First we’ll set up the ReCom proposal. We need to fix some parameters using functools.partial before we can use it as our proposal function.

```
# The ReCom proposal needs to know the ideal population for the districts so that
# we can improve speed by bailing early on unbalanced partitions.
ideal_population = sum(initial_partition["population"].values()) / len(initial_partition)
# We use functools.partial to bind the extra parameters (pop_col, pop_target, epsilon, node_repeats)
# of the recom proposal.
proposal = partial(recom,
pop_col="TOTPOP",
pop_target=ideal_population,
epsilon=0.02,
node_repeats=2
)
```

### Constraints¶

To keep districts about as compact as the original plan, we bound the number of cut edges at 2 times the number of cut edges in the initial plan.

```
compactness_bound = constraints.UpperBound(
lambda p: len(p["cut_edges"]),
2*len(initial_partition["cut_edges"])
)
pop_constraint = constraints.within_percent_of_ideal_population(initial_partition, 0.02)
```

### Configuring the Markov chain¶

```
chain = MarkovChain(
proposal=proposal,
constraints=[
pop_constraint,
compactness_bound
],
accept=accept.always_accept,
initial_state=initial_partition,
total_steps=1000
)
```

## Running the chain¶

Now we’ll run the chain, putting the sorted Democratic vote percentages directly
into a `pandas`

`DataFrame`

for analysis and plotting. The `DataFrame`

will have a row for each state of the chain.

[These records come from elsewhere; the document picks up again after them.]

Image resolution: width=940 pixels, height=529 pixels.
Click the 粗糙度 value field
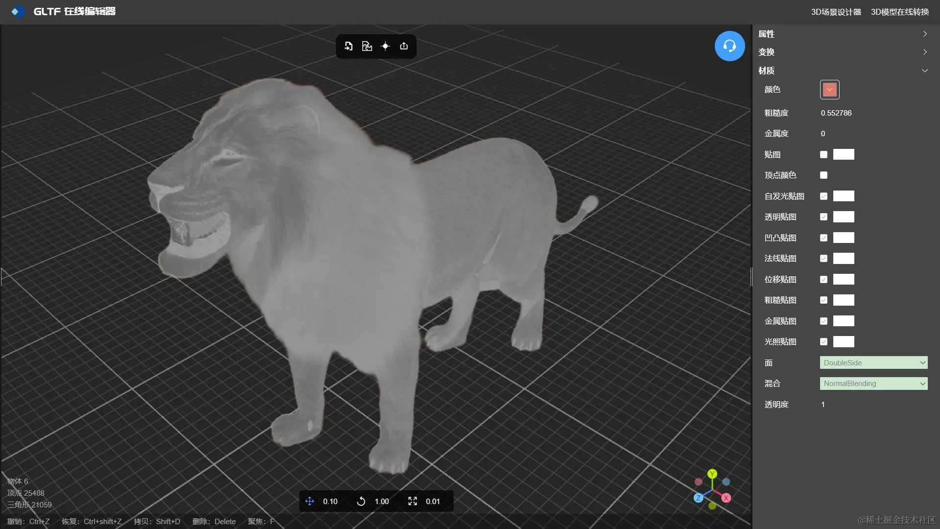click(836, 113)
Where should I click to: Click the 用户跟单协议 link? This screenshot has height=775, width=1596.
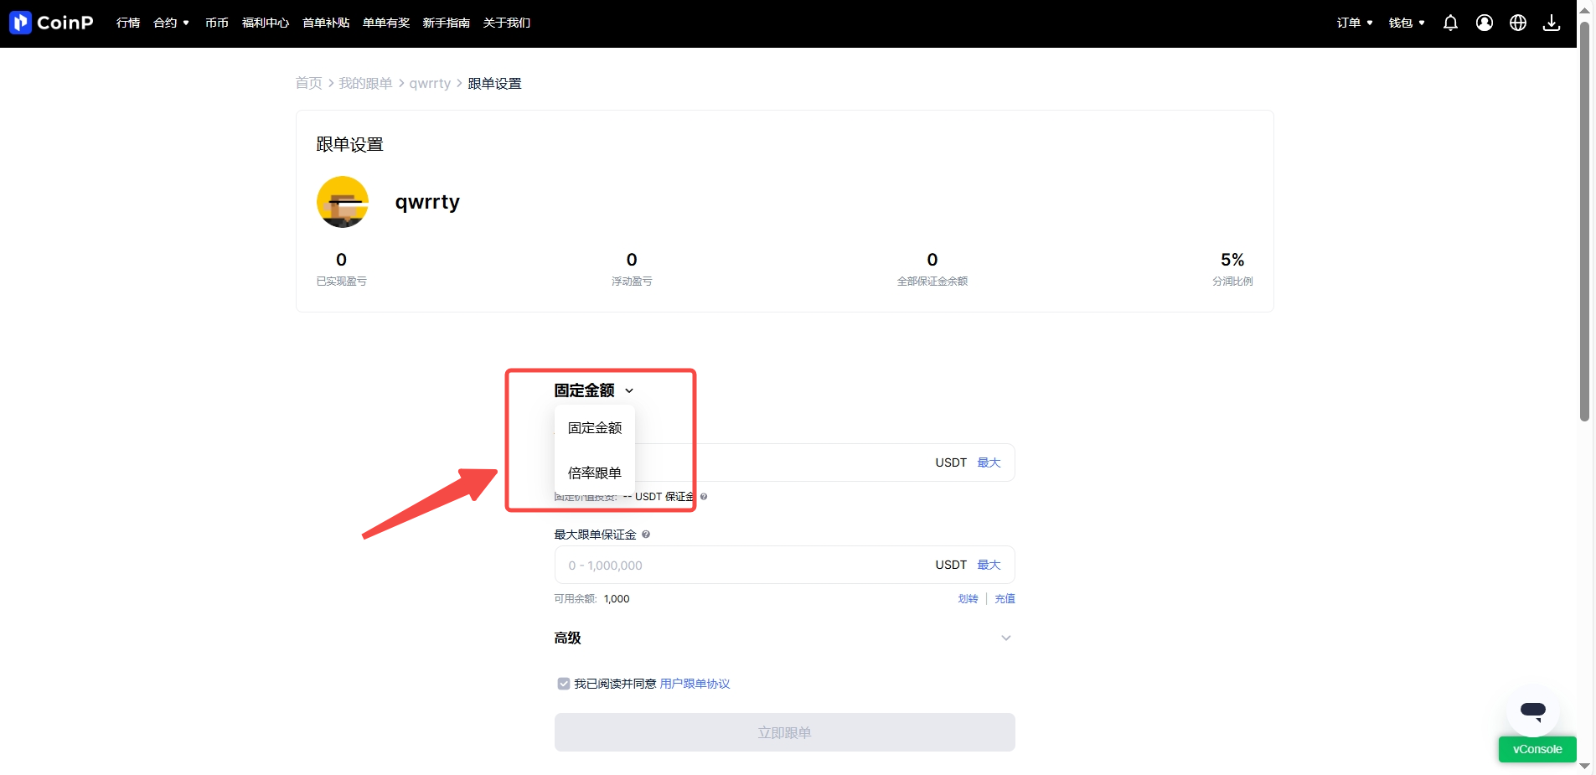point(695,684)
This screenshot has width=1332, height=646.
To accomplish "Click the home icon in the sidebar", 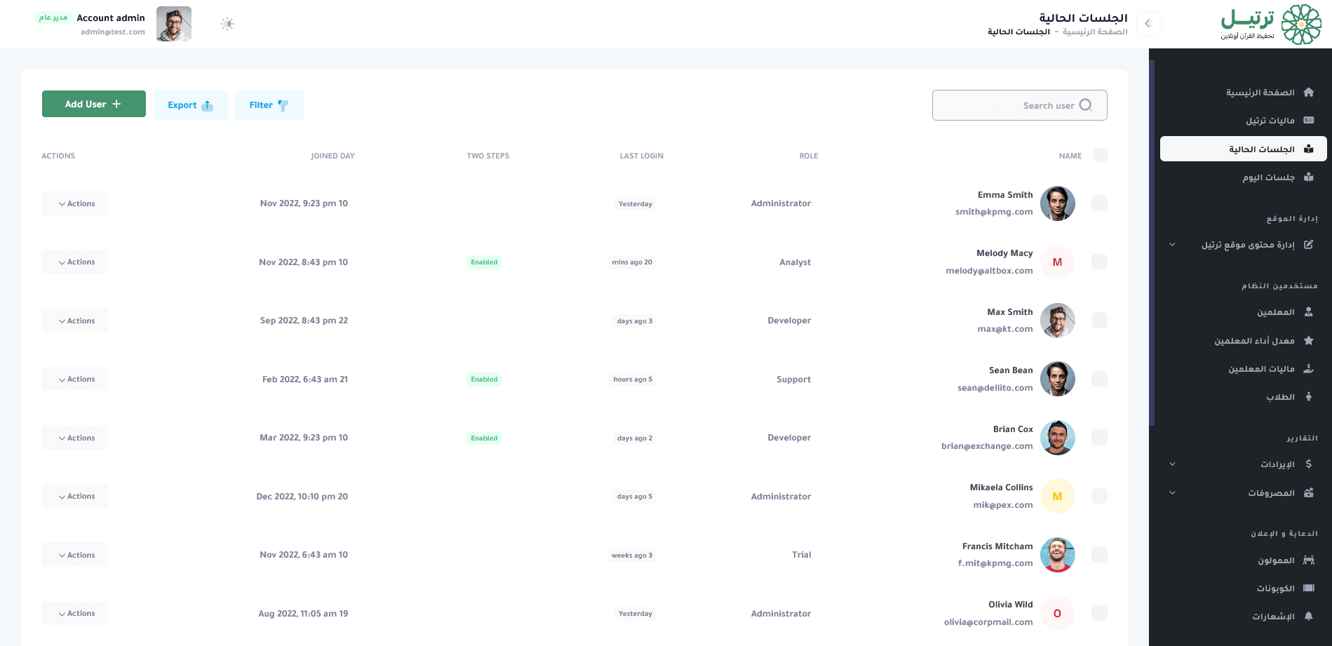I will (1308, 93).
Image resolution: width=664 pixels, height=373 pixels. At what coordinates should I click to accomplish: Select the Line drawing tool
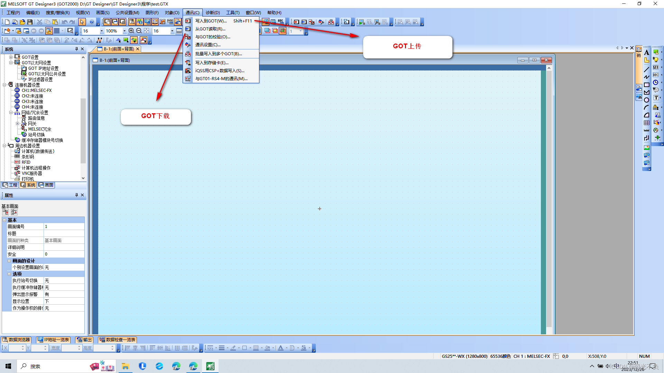tap(646, 69)
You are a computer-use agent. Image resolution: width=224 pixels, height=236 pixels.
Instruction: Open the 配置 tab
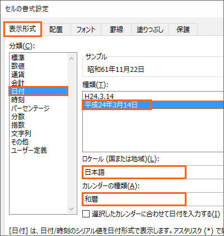[56, 29]
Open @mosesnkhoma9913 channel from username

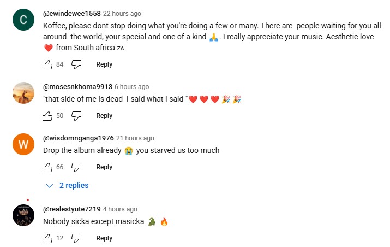point(77,87)
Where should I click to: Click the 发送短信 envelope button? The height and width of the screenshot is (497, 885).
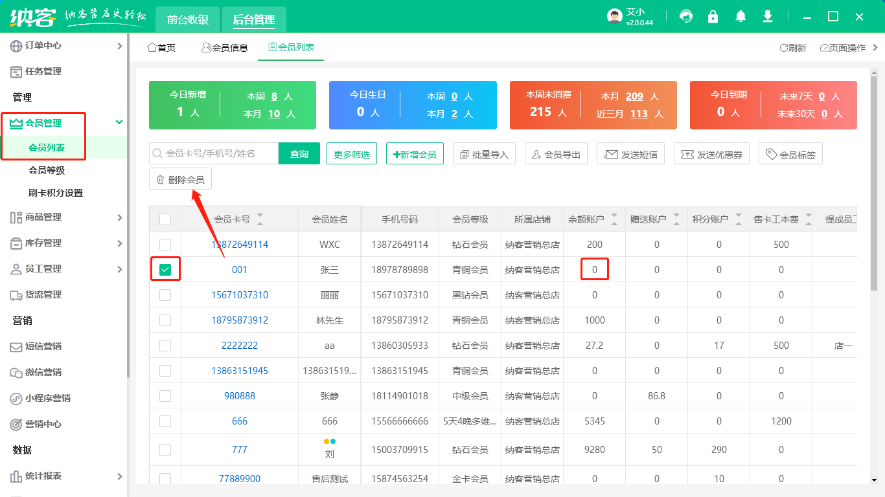click(630, 154)
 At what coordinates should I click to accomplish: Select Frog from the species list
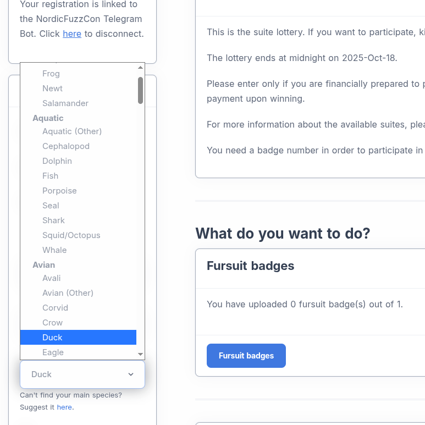(51, 74)
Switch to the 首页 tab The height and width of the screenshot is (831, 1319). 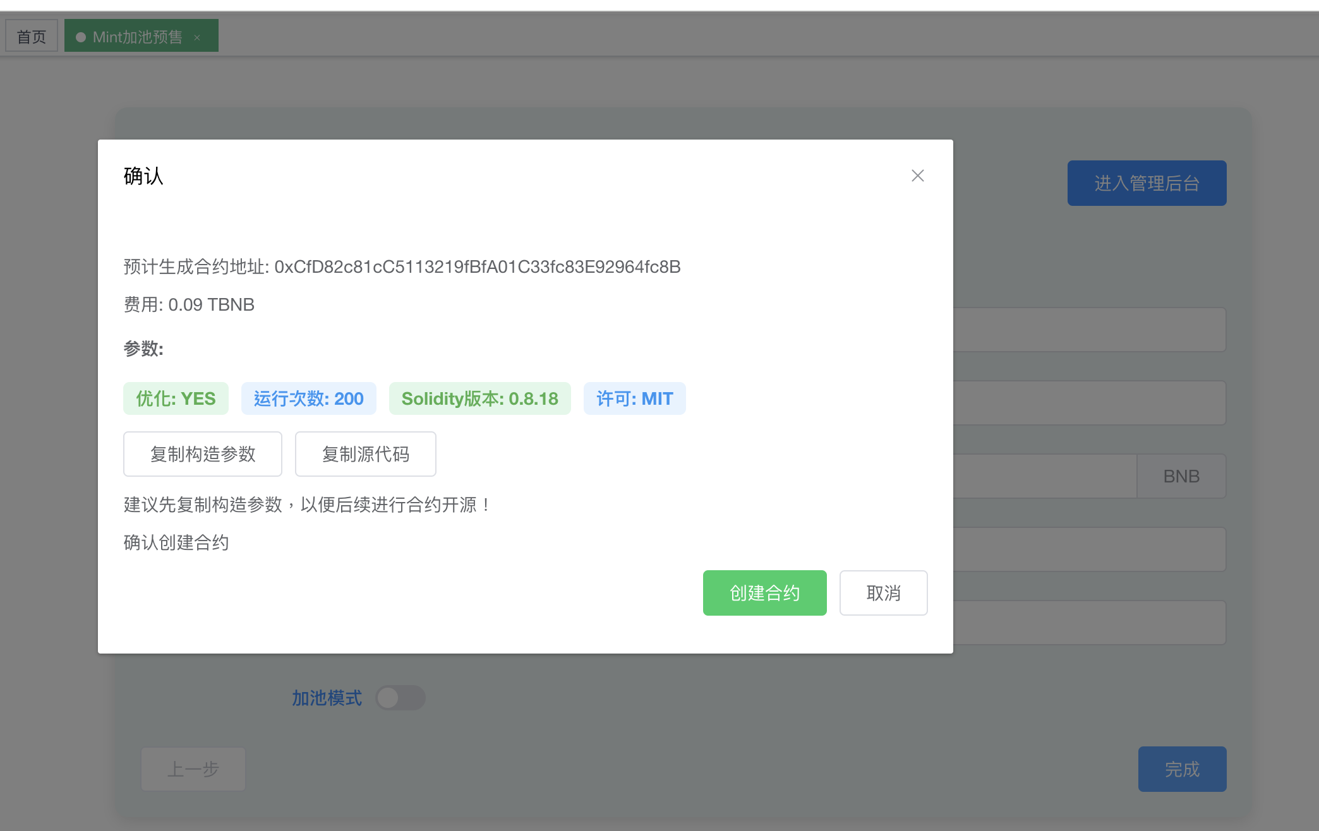[x=32, y=37]
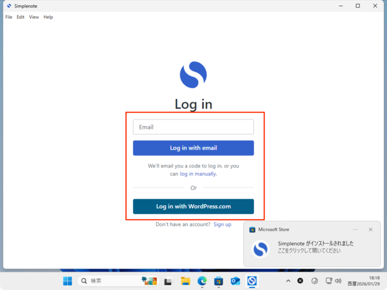The height and width of the screenshot is (290, 387).
Task: Open Task View on the taskbar
Action: 168,281
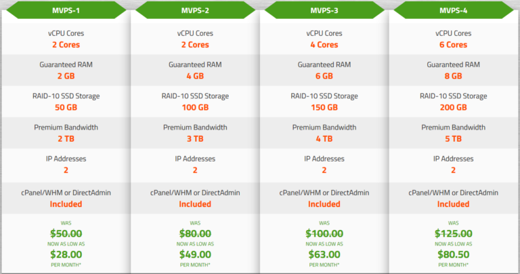Viewport: 520px width, 274px height.
Task: Click the $28.00 price for MVPS-1
Action: click(66, 254)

The first column of the `DataFrame`

will
hold the lowest Democratic vote share among the districts in each partition in the chain, the
second column will hold the second-lowest Democratic vote shares, and so on.

```
# This will take about 10 minutes.
data = pandas.DataFrame(
sorted(partition["SEN12"].percents("Democratic"))
for partition in chain
)
```

If you install the `tqdm`

package, you can see a progress bar
as the chain runs by running this code instead:

```
data = pandas.DataFrame(
sorted(partition["SEN12"].percents("Democratic"))
for partition in chain.with_progress_bar()
)
```

## Create a plot¶

Now we’ll create a box plot similar to those appearing the Virginia report.

```
fig, ax = plt.subplots(figsize=(8, 6))
# Draw 50% line
ax.axhline(0.5, color="#cccccc")
# Draw boxplot
data.boxplot(ax=ax, positions=range(len(data.columns)))
# Draw initial plan's Democratic vote %s (.iloc[0] gives the first row)
plt.plot(data.iloc[0], "ro")
# Annotate
ax.set_title("Comparing the 2011 plan to an ensemble")
ax.set_ylabel("Democratic vote % (Senate 2012)")
ax.set_xlabel("Sorted districts")
ax.set_ylim(0, 1)
ax.set_yticks([0, 0.25, 0.5, 0.75, 1])
plt.show()
```

There you go! To build on this, here are some possible next steps:

- Add, remove, or tweak the constraints
- Use a different proposal from GerryChain, or create your own
- Perform a similar analysis on a different districting plan for Pennsylvania
- Perform a similar analysis on a different state
- Compute partisan symmetry scores like Efficiency Gap or Mean-Median, and create a histogram of the scores of the ensemble.
- Perform the same analysis using a different election than the 2012 Senate election
- Collect Democratic vote percentages for
*all*the elections we set up, instead of just the 2012 Senate election.